Activity.
Please write out the data that follows, word for word.

· · ·

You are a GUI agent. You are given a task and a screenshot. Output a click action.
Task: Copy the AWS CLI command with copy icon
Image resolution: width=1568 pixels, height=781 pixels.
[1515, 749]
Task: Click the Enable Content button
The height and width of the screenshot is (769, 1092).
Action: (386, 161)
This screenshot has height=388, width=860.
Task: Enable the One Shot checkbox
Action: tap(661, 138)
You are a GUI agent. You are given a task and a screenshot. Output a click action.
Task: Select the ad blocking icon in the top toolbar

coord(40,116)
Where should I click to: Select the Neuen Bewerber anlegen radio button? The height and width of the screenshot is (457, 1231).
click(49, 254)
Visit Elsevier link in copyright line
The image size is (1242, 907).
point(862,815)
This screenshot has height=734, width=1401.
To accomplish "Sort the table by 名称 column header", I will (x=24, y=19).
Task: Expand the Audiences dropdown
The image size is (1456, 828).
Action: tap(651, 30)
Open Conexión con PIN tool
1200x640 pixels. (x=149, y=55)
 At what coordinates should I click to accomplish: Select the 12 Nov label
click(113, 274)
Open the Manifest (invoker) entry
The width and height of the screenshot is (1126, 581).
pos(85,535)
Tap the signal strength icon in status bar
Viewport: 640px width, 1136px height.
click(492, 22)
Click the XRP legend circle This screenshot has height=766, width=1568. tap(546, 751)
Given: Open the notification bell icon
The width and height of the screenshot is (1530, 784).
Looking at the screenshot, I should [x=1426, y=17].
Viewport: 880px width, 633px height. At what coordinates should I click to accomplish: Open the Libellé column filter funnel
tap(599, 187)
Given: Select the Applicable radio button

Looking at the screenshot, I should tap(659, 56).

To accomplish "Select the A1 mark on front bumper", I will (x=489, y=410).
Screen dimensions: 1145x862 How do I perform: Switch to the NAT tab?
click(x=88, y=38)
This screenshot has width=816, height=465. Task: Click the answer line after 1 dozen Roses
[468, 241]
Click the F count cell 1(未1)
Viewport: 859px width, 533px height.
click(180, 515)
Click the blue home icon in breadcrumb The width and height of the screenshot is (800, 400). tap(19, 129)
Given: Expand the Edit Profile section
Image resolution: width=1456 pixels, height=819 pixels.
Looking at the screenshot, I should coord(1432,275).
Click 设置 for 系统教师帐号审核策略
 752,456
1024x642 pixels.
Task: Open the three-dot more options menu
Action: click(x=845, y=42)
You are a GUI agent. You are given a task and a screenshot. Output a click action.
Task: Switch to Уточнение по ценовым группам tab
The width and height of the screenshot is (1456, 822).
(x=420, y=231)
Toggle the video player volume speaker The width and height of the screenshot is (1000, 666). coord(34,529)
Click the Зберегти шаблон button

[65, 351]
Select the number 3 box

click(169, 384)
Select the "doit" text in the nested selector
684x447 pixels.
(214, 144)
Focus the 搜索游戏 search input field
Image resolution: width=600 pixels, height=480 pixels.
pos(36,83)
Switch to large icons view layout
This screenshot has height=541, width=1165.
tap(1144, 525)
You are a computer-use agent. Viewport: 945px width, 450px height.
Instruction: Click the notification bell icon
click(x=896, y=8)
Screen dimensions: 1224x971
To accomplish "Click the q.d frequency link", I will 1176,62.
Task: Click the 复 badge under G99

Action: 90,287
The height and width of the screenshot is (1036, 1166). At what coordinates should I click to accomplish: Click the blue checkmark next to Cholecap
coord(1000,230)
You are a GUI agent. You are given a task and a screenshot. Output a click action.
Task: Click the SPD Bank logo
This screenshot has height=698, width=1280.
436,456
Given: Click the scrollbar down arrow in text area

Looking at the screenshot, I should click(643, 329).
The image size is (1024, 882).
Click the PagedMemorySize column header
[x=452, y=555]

· · ·

The completed task.
You are a GUI agent. You are given a task and a screenshot. Output a click action.
Task: Copy the AWS CLI command with copy icon
Image resolution: width=1568 pixels, height=781 pixels.
[1515, 749]
Task: Click the Enable Content button
The height and width of the screenshot is (769, 1092).
Action: (386, 161)
This screenshot has height=388, width=860.
Task: Enable the One Shot checkbox
Action: tap(661, 138)
You are a GUI agent. You are given a task and a screenshot. Output a click action.
Task: Select the ad blocking icon in the top toolbar

coord(40,116)
Where should I click to: Select the Neuen Bewerber anlegen radio button? The height and width of the screenshot is (457, 1231).
click(49, 254)
Visit Elsevier link in copyright line
The image size is (1242, 907).
point(862,815)
This screenshot has height=734, width=1401.
To accomplish "Sort the table by 名称 column header", I will (x=24, y=19).
Task: Expand the Audiences dropdown
The image size is (1456, 828).
Action: tap(651, 30)
Open Conexión con PIN tool
1200x640 pixels. (x=149, y=55)
 At what coordinates should I click to accomplish: Select the 12 Nov label
click(113, 274)
Open the Manifest (invoker) entry
The width and height of the screenshot is (1126, 581).
pos(85,535)
Tap the signal strength icon in status bar
Viewport: 640px width, 1136px height.
click(492, 22)
Click the XRP legend circle This screenshot has height=766, width=1568. tap(546, 751)
Given: Open the notification bell icon
The width and height of the screenshot is (1530, 784).
Looking at the screenshot, I should [x=1426, y=17].
Viewport: 880px width, 633px height. At what coordinates should I click to accomplish: Open the Libellé column filter funnel
tap(599, 187)
Given: Select the Applicable radio button

Looking at the screenshot, I should tap(659, 56).

To accomplish "Select the A1 mark on front bumper", I will (x=489, y=410).
Screen dimensions: 1145x862 How do I perform: Switch to the NAT tab?
click(x=88, y=38)
This screenshot has width=816, height=465. Task: Click the answer line after 1 dozen Roses
[468, 241]
Click the F count cell 1(未1)
Viewport: 859px width, 533px height.
click(180, 515)
Click the blue home icon in breadcrumb The width and height of the screenshot is (800, 400). tap(19, 129)
Given: Expand the Edit Profile section
Image resolution: width=1456 pixels, height=819 pixels.
Looking at the screenshot, I should coord(1432,275).
Click 设置 for 系统教师帐号审核策略
 752,456
1024x642 pixels.
Task: Open the three-dot more options menu
Action: click(x=845, y=42)
You are a GUI agent. You are given a task and a screenshot. Output a click action.
Task: Switch to Уточнение по ценовым группам tab
The width and height of the screenshot is (1456, 822).
(x=420, y=231)
Toggle the video player volume speaker The width and height of the screenshot is (1000, 666). coord(34,529)
Click the Зберегти шаблон button

[65, 351]
Select the number 3 box

click(169, 384)
Select the "doit" text in the nested selector
684x447 pixels.
(214, 144)
Focus the 搜索游戏 search input field
Image resolution: width=600 pixels, height=480 pixels.
pos(36,83)
Switch to large icons view layout
This screenshot has height=541, width=1165.
tap(1144, 525)
You are a computer-use agent. Viewport: 945px width, 450px height.
Instruction: Click the notification bell icon
click(x=896, y=8)
Screen dimensions: 1224x971
To accomplish "Click the q.d frequency link", I will 1176,62.
Task: Click the 复 badge under G99

Action: 90,287
The height and width of the screenshot is (1036, 1166). At what coordinates should I click to accomplish: Click the blue checkmark next to Cholecap
coord(1000,230)
You are a GUI agent. You are given a task and a screenshot. Output a click action.
Task: Click the SPD Bank logo
This screenshot has height=698, width=1280.
436,456
Given: Click the scrollbar down arrow in text area

Looking at the screenshot, I should click(643, 329).
The image size is (1024, 882).
Click the PagedMemorySize column header
[x=452, y=555]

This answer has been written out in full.